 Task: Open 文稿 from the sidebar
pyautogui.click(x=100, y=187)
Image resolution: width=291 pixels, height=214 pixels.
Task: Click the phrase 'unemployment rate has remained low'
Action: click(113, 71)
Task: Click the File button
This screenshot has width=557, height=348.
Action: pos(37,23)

+ + + +

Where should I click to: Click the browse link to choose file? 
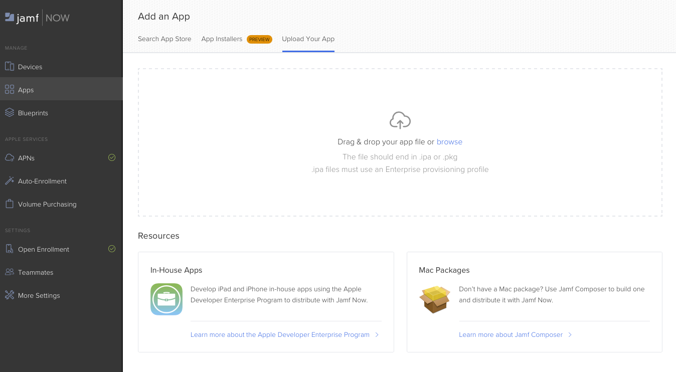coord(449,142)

+ + + +

Instrução dada –
Reproduza sem nenhuma alteração as linhas da listagem que vão da que contém "Task: Open 文稿 from the sidebar" até a que contém "Action: pos(37,23)", incluindo as duas.

Resposta esperada –
 Task: Open 文稿 from the sidebar
pyautogui.click(x=100, y=187)
Image resolution: width=291 pixels, height=214 pixels.
Task: Click the phrase 'unemployment rate has remained low'
Action: click(113, 71)
Task: Click the File button
This screenshot has width=557, height=348.
Action: pos(37,23)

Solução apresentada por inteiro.